SeaWorld has been safely caring for killer whales for nearly 50 years. We are a global leader in the care, behavior and enrichment of this species and are accredited by the world’s foremost professional zoological organizations. Including our whales overseas, we provide for the health and well-being of the largest killer whale population in a zoological organization worldwide: 28 animals. These killer whales are healthy and well adapted to their surroundings, a fact that is evident to us through our constant care, interaction and observation 24 hours per day. We apply a broad range of best practices in behavioral training, environmental enrichment, preventive health, veterinary medicine and facilities design and management.
All animals at SeaWorld live in safe, sophisticated habitats, receive world-class care and are continually engaged socially, mentally and physically. More than 1,500 zoological team members are committed to the care of all of the animals in our facilities, and assuring their health and well-being is a responsibility these skilled professionals take extremely seriously.
Learn about the care of our killer whales including:
Safe and Sophisticated Habitats
Killer whale health starts with a safe, state-of-the-art habitat and a day filled with enriching activity. Our zoological habitats are among the largest in the world today. They are multi-million-gallon environments of continually chilled and filtered saltwater. The killer whale habitat at SeaWorld Orlando, for example, encompasses more than 6 million gallons. We also have a dedicated team of water quality experts on call 24/7 to monitor this advanced system and ensure all water quality conditions meet or exceed federal standards.
The design of these facilities allows for the highest standards of caring for our animals safely. We invest millions of dollars in habitat maintenance and improvement and, in the last three years alone, have invested $70 million in our killer whale habitats.
And, living in these habitats, our whales show every sign of physical fitness including healthy weight, muscle tone, respiratory efficiency, strength and heart rate. While our whales do not live the same lifestyle as their wild counterparts, this difference does not translate to negative welfare of these animals. For example, the health of a killer whale is not solely dependent on long-range swimming; wild whales must do this to search for food and new foraging grounds. Our trainers work with our whales and closely monitor and/or provide their food, exercise and other environmental enrichment activities.
Also, the animals at SeaWorld do not face many of the challenges of wild animals. They are not subject to hunger or pollution. If they’re ill or injured, they receive veterinary care.

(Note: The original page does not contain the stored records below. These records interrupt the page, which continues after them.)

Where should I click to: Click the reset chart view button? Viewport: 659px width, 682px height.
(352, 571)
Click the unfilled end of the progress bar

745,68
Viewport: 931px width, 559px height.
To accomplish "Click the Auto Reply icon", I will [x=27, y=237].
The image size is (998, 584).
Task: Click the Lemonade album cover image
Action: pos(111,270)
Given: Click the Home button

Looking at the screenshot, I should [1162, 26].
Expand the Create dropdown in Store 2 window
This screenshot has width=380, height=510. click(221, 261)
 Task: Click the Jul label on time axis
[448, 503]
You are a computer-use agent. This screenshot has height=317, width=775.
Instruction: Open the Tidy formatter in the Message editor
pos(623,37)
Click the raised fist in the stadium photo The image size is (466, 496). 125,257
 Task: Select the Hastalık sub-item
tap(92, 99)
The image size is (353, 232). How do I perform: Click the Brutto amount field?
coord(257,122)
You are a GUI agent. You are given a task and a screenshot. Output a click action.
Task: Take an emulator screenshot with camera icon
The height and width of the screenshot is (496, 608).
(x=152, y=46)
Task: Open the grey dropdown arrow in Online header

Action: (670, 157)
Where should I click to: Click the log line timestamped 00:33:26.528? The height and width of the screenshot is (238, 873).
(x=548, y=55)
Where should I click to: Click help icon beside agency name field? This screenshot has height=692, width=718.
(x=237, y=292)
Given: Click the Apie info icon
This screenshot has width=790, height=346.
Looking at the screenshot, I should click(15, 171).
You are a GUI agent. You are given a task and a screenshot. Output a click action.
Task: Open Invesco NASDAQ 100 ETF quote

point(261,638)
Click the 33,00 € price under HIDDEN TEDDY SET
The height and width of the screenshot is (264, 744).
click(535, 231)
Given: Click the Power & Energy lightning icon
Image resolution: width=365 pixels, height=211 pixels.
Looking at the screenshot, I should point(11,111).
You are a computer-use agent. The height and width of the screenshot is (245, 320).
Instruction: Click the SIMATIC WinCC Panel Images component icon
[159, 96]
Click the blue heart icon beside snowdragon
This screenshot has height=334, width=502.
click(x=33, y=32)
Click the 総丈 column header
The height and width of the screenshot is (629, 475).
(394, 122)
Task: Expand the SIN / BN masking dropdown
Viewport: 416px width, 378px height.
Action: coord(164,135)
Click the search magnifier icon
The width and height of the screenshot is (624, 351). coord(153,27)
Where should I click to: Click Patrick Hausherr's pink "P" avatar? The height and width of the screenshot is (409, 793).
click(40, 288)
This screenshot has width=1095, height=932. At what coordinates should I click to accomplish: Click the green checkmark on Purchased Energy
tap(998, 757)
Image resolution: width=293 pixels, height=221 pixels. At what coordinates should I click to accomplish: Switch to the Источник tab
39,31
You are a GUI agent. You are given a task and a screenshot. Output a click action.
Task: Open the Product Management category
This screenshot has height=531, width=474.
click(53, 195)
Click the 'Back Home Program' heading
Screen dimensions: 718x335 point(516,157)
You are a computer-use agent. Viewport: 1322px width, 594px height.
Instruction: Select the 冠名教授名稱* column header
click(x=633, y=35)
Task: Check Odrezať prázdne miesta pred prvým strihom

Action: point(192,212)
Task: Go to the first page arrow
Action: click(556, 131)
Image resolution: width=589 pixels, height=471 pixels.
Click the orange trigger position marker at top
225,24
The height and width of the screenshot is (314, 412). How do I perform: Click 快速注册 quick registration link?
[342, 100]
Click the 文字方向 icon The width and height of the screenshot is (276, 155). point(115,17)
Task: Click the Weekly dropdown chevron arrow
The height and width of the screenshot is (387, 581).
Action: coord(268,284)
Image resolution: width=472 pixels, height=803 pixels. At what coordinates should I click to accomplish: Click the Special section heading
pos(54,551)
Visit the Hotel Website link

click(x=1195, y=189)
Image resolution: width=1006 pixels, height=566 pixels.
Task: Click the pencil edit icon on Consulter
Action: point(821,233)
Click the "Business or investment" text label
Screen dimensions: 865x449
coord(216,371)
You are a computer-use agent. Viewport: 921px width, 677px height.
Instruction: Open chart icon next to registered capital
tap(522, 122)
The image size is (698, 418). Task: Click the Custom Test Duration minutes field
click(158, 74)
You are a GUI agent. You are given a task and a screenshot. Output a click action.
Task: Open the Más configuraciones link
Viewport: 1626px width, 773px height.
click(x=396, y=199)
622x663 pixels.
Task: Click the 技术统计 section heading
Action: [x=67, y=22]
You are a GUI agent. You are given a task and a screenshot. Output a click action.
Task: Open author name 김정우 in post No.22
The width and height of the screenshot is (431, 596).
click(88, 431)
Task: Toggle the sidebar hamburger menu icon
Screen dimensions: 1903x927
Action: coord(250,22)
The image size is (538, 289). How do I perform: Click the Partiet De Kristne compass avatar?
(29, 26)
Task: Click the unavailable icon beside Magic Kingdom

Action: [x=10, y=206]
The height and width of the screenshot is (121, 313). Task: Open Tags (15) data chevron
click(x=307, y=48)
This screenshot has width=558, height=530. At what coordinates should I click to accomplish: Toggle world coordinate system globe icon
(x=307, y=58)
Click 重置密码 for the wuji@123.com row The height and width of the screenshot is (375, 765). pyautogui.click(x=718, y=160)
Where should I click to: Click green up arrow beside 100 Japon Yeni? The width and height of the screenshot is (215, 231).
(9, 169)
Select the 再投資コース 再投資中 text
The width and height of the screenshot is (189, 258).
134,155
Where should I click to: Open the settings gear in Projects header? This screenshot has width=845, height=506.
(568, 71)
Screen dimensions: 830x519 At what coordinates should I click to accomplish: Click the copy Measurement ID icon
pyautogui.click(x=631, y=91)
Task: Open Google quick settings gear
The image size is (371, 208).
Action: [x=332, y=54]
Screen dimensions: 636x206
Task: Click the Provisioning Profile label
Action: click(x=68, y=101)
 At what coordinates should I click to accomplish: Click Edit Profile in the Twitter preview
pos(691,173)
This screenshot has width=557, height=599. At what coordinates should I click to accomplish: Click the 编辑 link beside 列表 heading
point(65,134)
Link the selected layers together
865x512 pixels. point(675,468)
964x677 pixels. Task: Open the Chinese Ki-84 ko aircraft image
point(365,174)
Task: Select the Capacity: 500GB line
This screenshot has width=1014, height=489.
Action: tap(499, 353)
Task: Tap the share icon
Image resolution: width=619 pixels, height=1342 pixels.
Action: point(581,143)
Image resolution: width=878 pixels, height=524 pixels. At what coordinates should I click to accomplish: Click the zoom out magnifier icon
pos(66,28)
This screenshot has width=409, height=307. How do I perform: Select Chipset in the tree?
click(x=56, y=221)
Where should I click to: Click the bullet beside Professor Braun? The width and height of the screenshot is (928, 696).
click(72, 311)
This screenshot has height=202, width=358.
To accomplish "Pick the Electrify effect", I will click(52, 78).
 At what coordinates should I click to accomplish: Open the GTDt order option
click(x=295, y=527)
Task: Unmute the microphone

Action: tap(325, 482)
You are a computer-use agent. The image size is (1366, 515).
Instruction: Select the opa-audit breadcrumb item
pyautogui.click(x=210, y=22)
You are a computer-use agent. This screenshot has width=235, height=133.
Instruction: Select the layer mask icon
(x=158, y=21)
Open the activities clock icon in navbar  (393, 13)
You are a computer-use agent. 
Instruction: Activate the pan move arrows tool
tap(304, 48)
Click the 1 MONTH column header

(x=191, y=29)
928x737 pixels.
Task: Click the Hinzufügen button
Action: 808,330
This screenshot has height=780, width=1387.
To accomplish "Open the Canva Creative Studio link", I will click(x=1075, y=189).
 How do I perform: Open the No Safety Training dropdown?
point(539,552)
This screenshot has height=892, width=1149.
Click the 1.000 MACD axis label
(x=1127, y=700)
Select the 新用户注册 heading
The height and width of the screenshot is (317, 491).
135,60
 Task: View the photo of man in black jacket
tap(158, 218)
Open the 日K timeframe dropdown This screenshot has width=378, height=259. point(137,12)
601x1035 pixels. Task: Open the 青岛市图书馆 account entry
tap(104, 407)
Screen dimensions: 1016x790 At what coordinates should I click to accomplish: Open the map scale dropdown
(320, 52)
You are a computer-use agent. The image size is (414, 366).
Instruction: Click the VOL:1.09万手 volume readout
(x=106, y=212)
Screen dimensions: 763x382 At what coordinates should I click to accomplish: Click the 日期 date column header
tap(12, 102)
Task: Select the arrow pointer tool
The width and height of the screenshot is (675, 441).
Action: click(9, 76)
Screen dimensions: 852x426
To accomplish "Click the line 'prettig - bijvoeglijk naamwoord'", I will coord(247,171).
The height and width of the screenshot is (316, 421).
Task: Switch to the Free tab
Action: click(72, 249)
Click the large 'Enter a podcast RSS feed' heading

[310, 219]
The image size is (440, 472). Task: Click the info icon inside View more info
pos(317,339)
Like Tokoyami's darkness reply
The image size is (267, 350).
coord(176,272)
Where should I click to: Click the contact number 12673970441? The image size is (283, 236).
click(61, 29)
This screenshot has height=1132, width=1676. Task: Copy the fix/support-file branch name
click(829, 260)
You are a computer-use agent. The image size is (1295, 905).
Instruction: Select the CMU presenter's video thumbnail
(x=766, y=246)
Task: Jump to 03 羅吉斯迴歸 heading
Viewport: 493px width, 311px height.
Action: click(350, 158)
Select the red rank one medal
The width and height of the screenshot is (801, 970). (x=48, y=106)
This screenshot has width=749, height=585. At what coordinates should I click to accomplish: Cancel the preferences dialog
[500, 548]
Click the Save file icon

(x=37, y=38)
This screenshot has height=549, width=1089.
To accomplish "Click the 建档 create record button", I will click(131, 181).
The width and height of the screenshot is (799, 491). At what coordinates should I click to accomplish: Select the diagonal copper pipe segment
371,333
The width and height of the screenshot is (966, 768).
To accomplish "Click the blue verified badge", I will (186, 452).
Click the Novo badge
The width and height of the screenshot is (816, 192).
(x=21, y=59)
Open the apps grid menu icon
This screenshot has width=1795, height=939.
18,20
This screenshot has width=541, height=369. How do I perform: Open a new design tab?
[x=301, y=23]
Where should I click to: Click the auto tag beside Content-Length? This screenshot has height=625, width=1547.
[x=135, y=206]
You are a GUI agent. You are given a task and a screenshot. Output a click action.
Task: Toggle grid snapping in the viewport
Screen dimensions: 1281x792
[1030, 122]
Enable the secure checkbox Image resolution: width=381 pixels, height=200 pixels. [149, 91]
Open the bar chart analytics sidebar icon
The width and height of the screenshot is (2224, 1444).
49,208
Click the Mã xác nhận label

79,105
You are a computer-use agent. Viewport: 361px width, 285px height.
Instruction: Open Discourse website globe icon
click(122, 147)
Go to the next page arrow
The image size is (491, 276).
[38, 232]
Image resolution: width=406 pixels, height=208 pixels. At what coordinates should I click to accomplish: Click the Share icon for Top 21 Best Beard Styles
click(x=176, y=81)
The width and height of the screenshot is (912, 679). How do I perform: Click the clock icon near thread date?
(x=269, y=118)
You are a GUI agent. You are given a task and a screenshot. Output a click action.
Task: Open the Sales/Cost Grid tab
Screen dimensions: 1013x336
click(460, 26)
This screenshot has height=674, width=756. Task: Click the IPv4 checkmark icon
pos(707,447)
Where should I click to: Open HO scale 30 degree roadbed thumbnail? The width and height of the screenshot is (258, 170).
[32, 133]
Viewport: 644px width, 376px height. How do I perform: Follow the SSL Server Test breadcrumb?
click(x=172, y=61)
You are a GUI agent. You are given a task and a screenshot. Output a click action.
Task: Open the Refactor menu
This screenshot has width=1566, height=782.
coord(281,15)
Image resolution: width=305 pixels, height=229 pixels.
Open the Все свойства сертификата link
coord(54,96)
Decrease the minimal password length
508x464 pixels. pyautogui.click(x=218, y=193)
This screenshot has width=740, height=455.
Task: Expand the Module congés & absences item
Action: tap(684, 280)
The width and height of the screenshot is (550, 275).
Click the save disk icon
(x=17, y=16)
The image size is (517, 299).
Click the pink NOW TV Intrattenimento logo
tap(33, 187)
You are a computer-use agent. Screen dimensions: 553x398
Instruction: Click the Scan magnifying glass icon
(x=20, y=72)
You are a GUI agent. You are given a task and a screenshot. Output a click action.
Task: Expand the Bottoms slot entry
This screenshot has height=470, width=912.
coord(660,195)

We have learned a great deal about whales over the past five decades, including what measures of daily care ensure their optimum health. We provide our animals with restaurant-quality fish, exercise, veterinary care and the company of other members of their species. Their environment also is continually changed to include a wide variety of positive reinforcements and enrichment activities that keep them healthy and engaged physically, mentally and socially.
Our SeaWorld trainers interact with each killer whale, every day. Their contact and the personal relationship it nourishes enable the training staff to become intimately familiar with each animal’s unique behavioral profile and to notice even the slightest differences in behavior that might indicate anything unusual.
Another key component of keeping our killer whales healthy is proactive monitoring of their health as an aspect of preventative care, including blood tests and physical exams. Animals at SeaWorld have a more comprehensive preventive medicine program than most humans. Rather than just a yearly physical, the whales at SeaWorld receive complete health assessments every month.
To make this possible with minimal discomfort – and safety for the staff – the animals have been trained to cooperate in their own care. To illustrate this with a familiar animal, imagine a pet that is trained to walk into the veterinarian’s office and, voluntarily, place its paw on the table for the doctor to draw blood. Our killer whales do the equivalent of this, voluntarily positioning their tails so that veterinarians can collect a sample. This is the direct result of our trainers and veterinarians collaborating together and working with the whales all day, every day. To see the results, and watch killer whales calmly participating in exams and blood tests, watch this video.
Behavioral Enrichment and Training
Our entire program is grounded in the philosophy of positive reinforcement and compassionate care. When training the whales, SeaWorld uses a variety of positive reinforcements, and what is positive for a whale can vary from day to day, and whale to whale. For instance, some whales prefer a massage or toy, some prefer a big salmon. The essence of animal training is to continually vary the reinforcement to keep the animal engaged.
Animals are never punished, and their overall diet is never dependent on their behavioral performance.
We recognize that these animals have evolved complex behavioral capacities and problem-solving strategies to succeed in the ocean, and we are committed to caring for their behavioral health as well as the physical. Our trainers work closely with our veterinarians and other team members to provide a holistic behavioral program that focuses on health, exercise and mental challenges.
For example, the behavioral health program of a killer whale at SeaWorld would include training to participate in husbandry and veterinary care; exercise in the form of high jumps, fast swims, and other high-energy behaviors both in and out of shows; social interactions with other killer whales and interaction with multiple enrichment objects that challenge the animals to manipulate their environment and solve problems individually and in groups.